Each of the two independent random variables \(X\) and \(Y\) is uniformly distributed on the interval~\([0,1]\).

  1. By considering the lines \(x+y =\) \(\mathrm{constant}\) in the \(x\)-\(y\) plane, find the cumulative distribution function of \(X+Y\).
  2. Hence show that the probability density function \(f\) of \((X+Y)^{-1}\) is given by \[ \f(t) = \begin{cases} 2t^{-2} -t^{-3} & \text{for \( \tfrac12 \le t \le 1\)} \\ t^{-3} & \text{for \(1\le t <\infty\)}\\ 0 & \text{otherwise}. \end{cases} \] Evaluate \(\E\Big(\dfrac1{X+Y}\Big)\,\).
  3. Find the cumulative distribution function of \(Y/X\) and use this result to find the probability density function of \(\dfrac X {X+Y}\). Write down \(\E\Big( \dfrac X {X+Y}\Big)\) and verify your result by integration.

Show Solution
  1. \(\mathbb{P}(X + Y \leq c) \) is the area between the \(x\)-axis, \(y\)-axis and the line \(x + y = c\).
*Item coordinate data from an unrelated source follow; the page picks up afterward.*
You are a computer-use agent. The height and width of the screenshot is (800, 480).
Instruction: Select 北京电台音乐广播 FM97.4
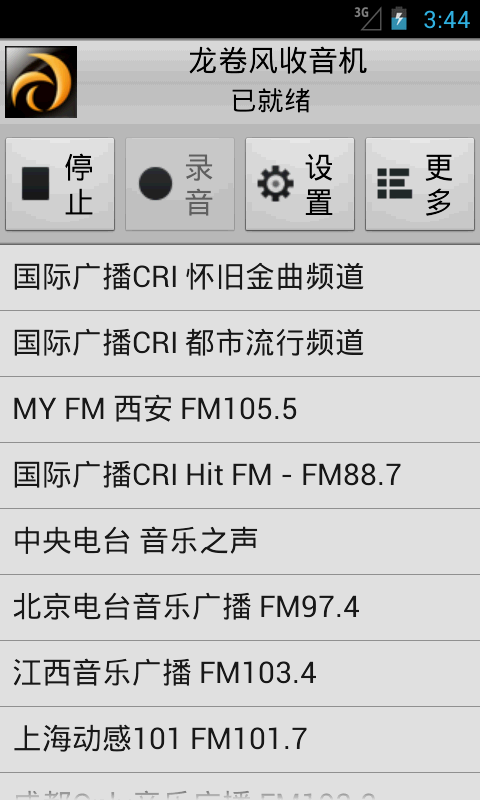pyautogui.click(x=240, y=608)
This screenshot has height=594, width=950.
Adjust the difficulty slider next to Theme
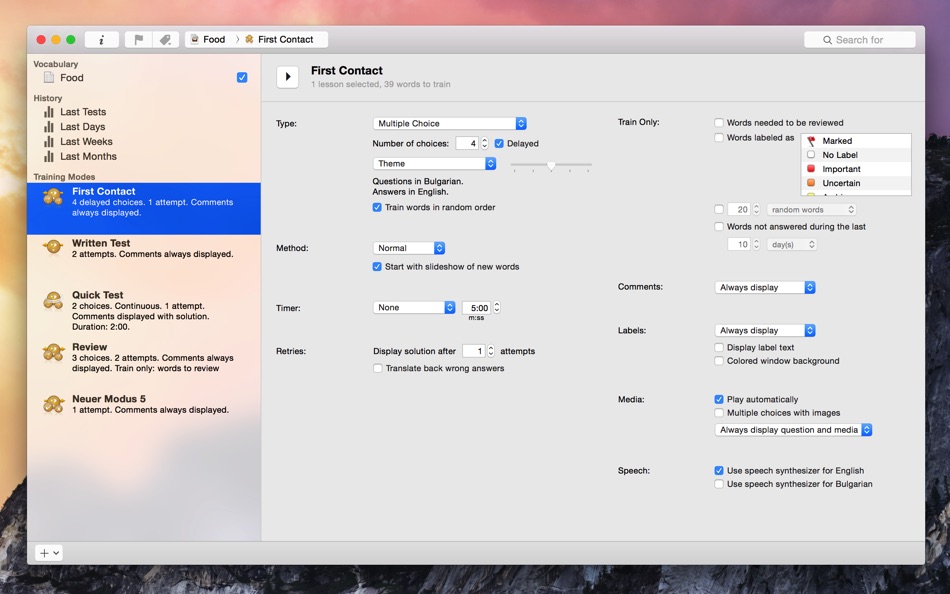tap(551, 165)
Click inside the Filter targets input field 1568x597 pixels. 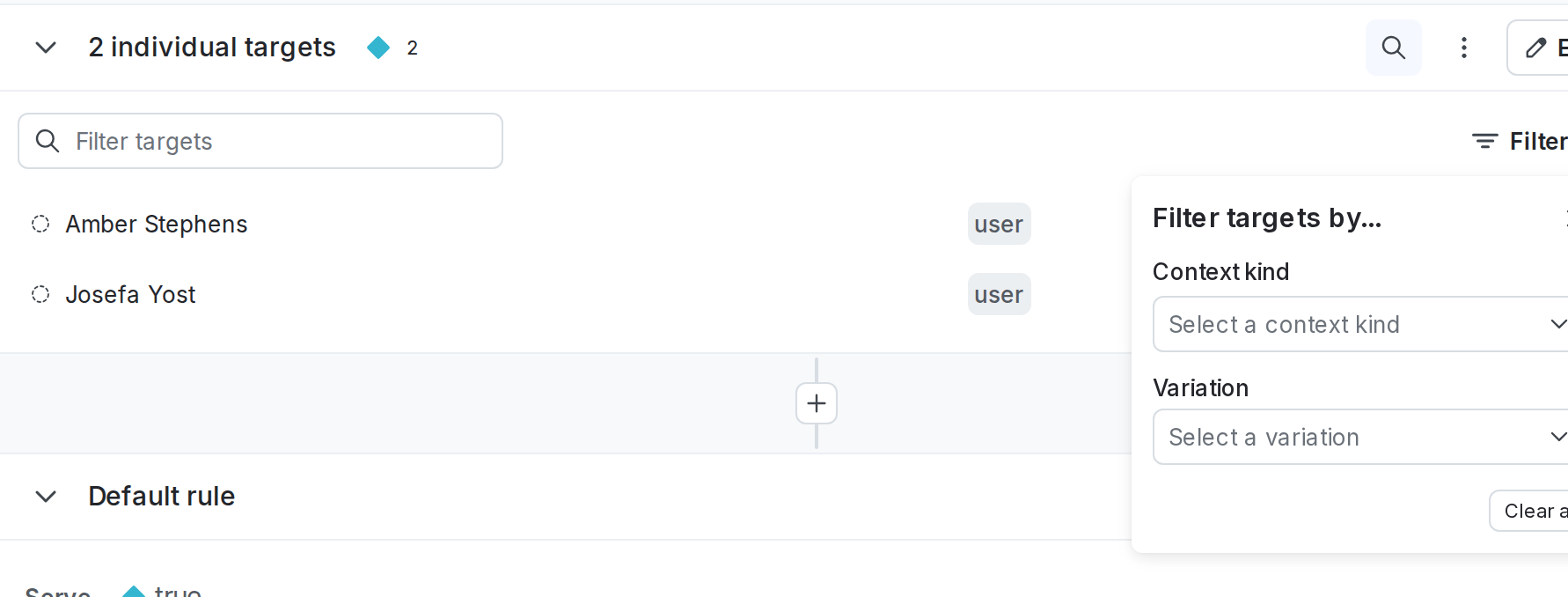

There are two cases for this: \[\mathbb{P}(X + Y \leq c) = \begin{cases} 0 & \text{ if } c \leq 0 \\ \frac{c^2}{2} & \text{ if } c \leq 1 \\ 1- \frac{(2-c)^2}{2} & \text{ if } 1 \leq c \leq 2 \\ 1 & \text{ otherwise} \end{cases}\]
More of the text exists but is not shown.